Source records:

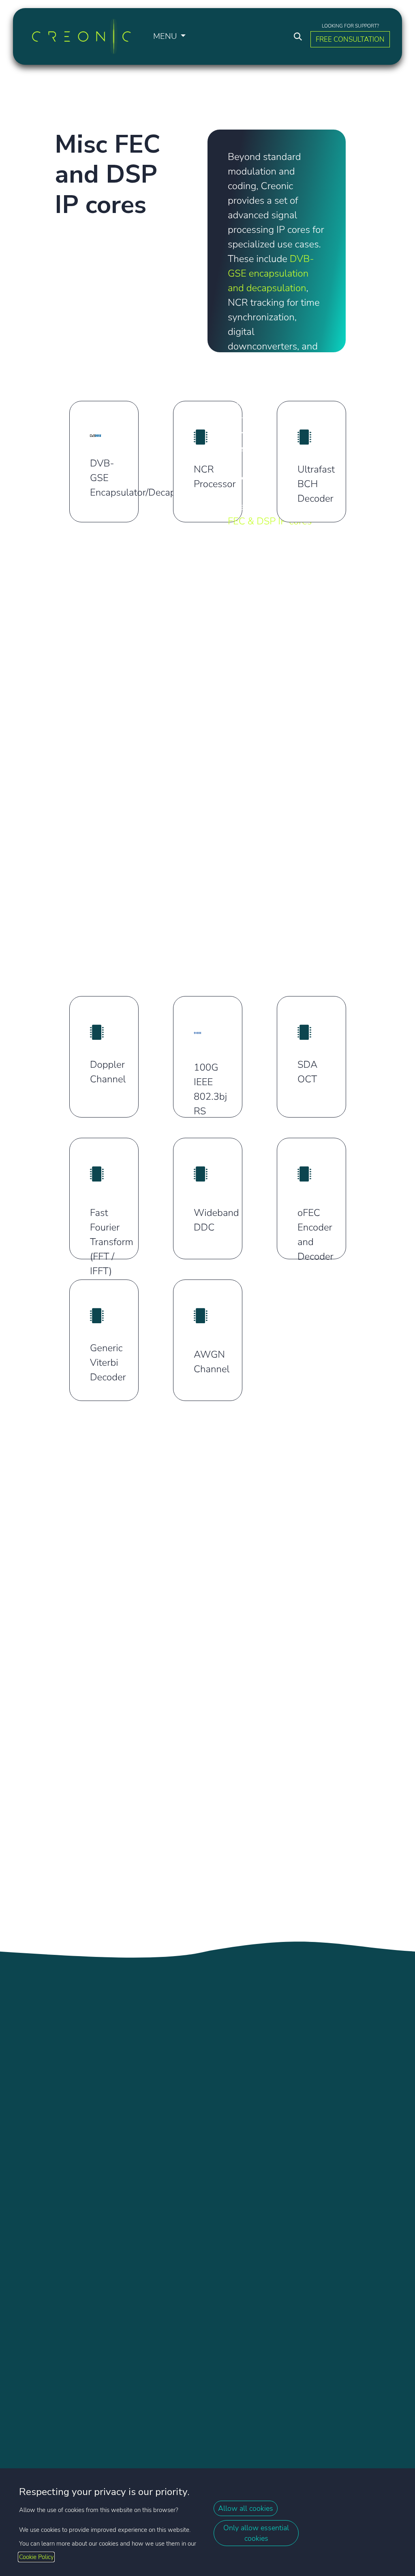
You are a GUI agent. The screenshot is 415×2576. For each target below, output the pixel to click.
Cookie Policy (36, 2557)
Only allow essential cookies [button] (256, 2533)
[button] (297, 36)
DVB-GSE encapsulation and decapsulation (271, 274)
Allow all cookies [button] (245, 2508)
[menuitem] (169, 36)
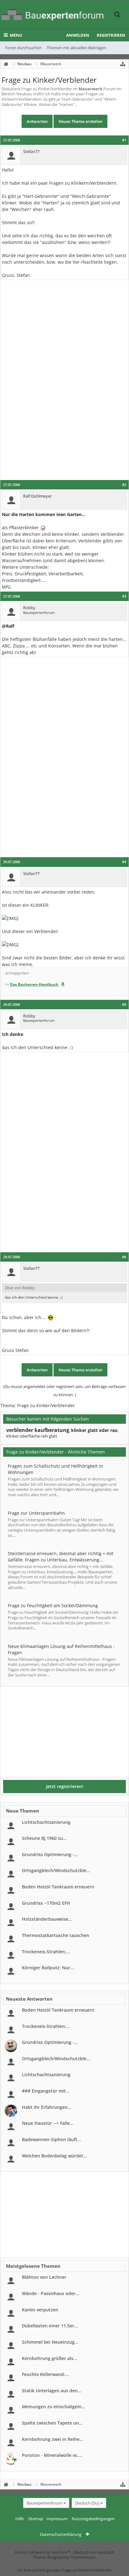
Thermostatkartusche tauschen (55, 1935)
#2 (124, 485)
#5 (124, 1004)
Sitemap (35, 2518)
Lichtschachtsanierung (46, 1822)
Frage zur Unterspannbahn (36, 1513)
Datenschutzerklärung (60, 2534)
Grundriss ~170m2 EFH (46, 1903)
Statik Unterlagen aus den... (51, 2391)
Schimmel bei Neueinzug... (50, 2342)
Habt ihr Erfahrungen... (46, 2107)
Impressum (57, 2518)
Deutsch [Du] (87, 2503)
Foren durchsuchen (23, 47)
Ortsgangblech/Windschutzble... (56, 1870)
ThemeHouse (82, 2557)
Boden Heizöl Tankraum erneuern (58, 1887)
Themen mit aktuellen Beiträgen (76, 47)
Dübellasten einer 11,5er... (50, 2326)
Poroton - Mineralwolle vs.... (52, 2455)
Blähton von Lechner (44, 2277)
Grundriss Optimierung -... (50, 1854)
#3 (124, 596)
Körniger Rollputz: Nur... (48, 1968)
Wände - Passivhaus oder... (50, 2293)
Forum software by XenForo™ (43, 2552)
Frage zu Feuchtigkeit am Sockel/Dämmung (53, 1605)
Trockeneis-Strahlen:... (46, 1952)
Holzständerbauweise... (47, 1919)
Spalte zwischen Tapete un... (52, 2423)
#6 (124, 1257)
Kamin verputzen (40, 2310)
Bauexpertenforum (44, 2503)
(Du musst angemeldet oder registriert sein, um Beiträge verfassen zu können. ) (64, 1390)
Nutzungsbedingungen (93, 2518)
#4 (124, 862)
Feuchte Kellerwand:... (45, 2374)
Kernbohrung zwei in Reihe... (52, 2439)
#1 (124, 140)
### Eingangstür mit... (46, 2091)
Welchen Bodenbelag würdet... (54, 2156)
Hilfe (19, 2518)
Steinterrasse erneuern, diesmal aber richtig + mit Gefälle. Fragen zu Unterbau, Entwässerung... (60, 1556)
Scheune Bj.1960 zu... (44, 1838)
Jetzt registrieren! (64, 1786)
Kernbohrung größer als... (49, 2358)
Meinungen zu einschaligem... (53, 2407)
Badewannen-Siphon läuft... (51, 2139)
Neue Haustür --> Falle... (48, 2123)
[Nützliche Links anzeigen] (122, 64)
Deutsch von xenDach (94, 2552)
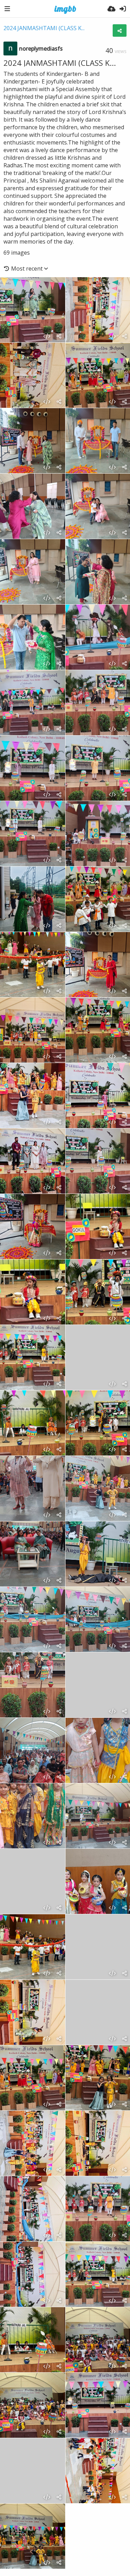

Required work: Starting at the line that contains "Welchen Bodenbelag würdet... (54, 2156)" and stopping after the line that contains "Neue Haustür --> Falle... (48, 2123)", write out every line exactly as it appears above, and no other line.

Response box:
Welchen Bodenbelag würdet... (54, 2156)
Hilfe (19, 2518)
Steinterrasse erneuern, diesmal aber richtig + mit Gefälle. Fragen zu Unterbau, Entwässerung... (60, 1556)
Scheune Bj.1960 zu... (44, 1838)
Jetzt registrieren! (64, 1786)
Kernbohrung größer als... (49, 2358)
Meinungen zu einschaligem... (53, 2407)
Badewannen-Siphon läuft... (51, 2139)
Neue Haustür --> Falle... (48, 2123)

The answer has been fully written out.